While the Comfy Cone was the clear winner over the E-Collar (except when heat-issues are a concern), I still was not thrilled with the Comfy Cone. It was still a tad clunky, and with the summer approaching, heat would be a factor in the upcoming months. I researched several websites and found one last feasible alternative - the greyhound kennel muzzle. Please be aware that there are a ton of muzzles out there, so do your research! The greyhound muzzle would obviously not work for a pug! In my opinion, basket muzzles are the best. Make sure there are adequate vent areas for air-flow to allow the dog to breathe properly; plastic frames seem to be softer and more comfortable than wire frames. A dog can likely lick through the basket, so you need a plastic guard (often called a "stool guard") to prevent this. The muzzle actually seems to be the most humane option - Taj doesn't mind it at all (despite the photo above - which was taken when I first put it on). I bought Taj's muzzle from Greyhounds Only and ordered the Stool Guard option; they donate profits to their greyhound rescues too!  

Comfort: A
     Of all the devices, we've tried, this one is definitely the most comfortable. The halter strap easily rests behind the ears, there is a broad, soft plastic pad that rests on the snout. I have not had any problems with the muzzle rubbing yet (Taj wore it 2-weeks so far). In regards to heat, the dog can fully open it's mouth and pant with the muzzle on. The stool guard does block some air flow a bit, so I elected to drill extra holes through the stool guard (see below for images).
Cleanliness: A  
     The muzzle only needs to be cleaned infrequently. The halter strap does not upset the ear feathering.
Effectiveness: A
     This is by far the most effective device to stop licking. After a multitude of creative attempts, there was no way Taj could find (initially) to get around it. After 2-weeks with the muzzle; however, Taj - in a moment of absolute frustration - did manage to conquer the muzzle. He was able to snag the big side hole on the bottom of his fixator - which allowed him to lick through the lower side of the muzzle and just barely get to the pins on the bottom ring. The problem is that he couldn't get the muzzle un-snagged which could be a bit dangerous as his head was then attached to his fixator leg!
Safety: B
     Therefore - I would only recommend that you use the muzzle if you are home - in a semi-supervised situation! I would not leave the muzzle on if you are not in the house. If your dog is as determined as Taj and manages to snag the muzzle on the fixator - bad news if you are not home to free him!
The "Clunky" Factor: A
     The muzzle is awesome - absolutely no navigation issues!
Food Factor: B-
      Your dog can only drink with the muzzle on.
Cost: A-
     Muzzle: $14, Stool Guard $7.
     There are lots of lovely colors to pick from!

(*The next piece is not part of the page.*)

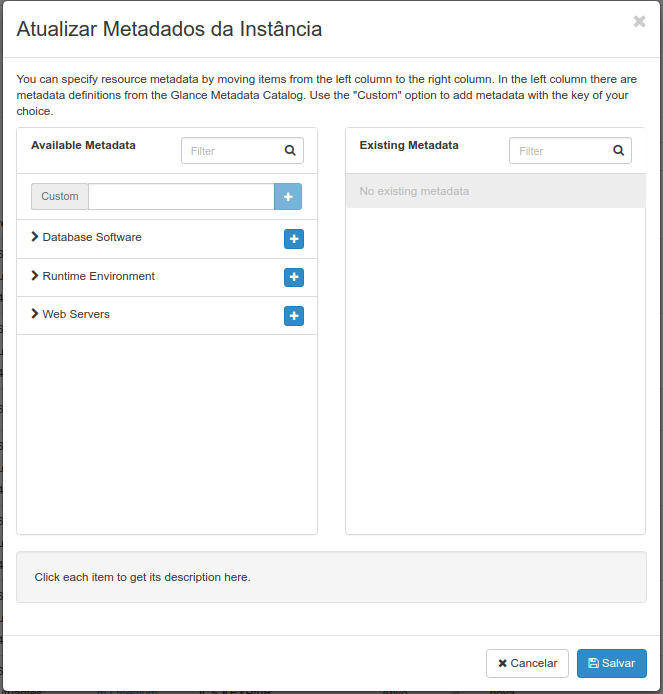This screenshot has width=663, height=694.
Task: Expand the Runtime Environment chevron
Action: point(35,276)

Other Alternatives to Stop Licking
I have not tried these alternatives as I know they will not work for Taj's situation; however, for other breeds and for dogs with other surgicial issues they might work well. 

- Dog Leggs Therapeutic & Rehabilitative Products
- Procollar Inflatable Collar or Cloud Kong Collar (dog collars that look like air-filled donuts)
- Bite Free Collar (looks like a neck brace)
- Anti Lick Strips or Taste Deterrent Products

The Winner!

After over 4-weeks using all these products, I would have to declare that the "winner" is using a combination as appropriate. I prefer to use the muzzle during the day and when people are at the house. At nights, I actually prefer switching to the Comfy Cone. Taj has humored me and now passively acquiesces to using all these devices. Unfortunately until we get the fixator off (at least 2 more months to go), we will have to continue using these devices. I do give Taj periods without any restrictive device; however, when he's left unattended, he will default immediately to lick mode.

Putting on the Muzzle for the First Time
(I used treats to coax it on him).
Bucking the Halter Strap - Very Horse-Like!
One minute post-muzzling: "Excuse me... What? I can't Lick?!"
Three minutes post-muzzling: Saluki Resignation

Five minutes post muzzling: Totally Asleep

These are the extra holes I drilled to allow more air flow;
the guard comes with 6 holes, we upped it to 24 holes!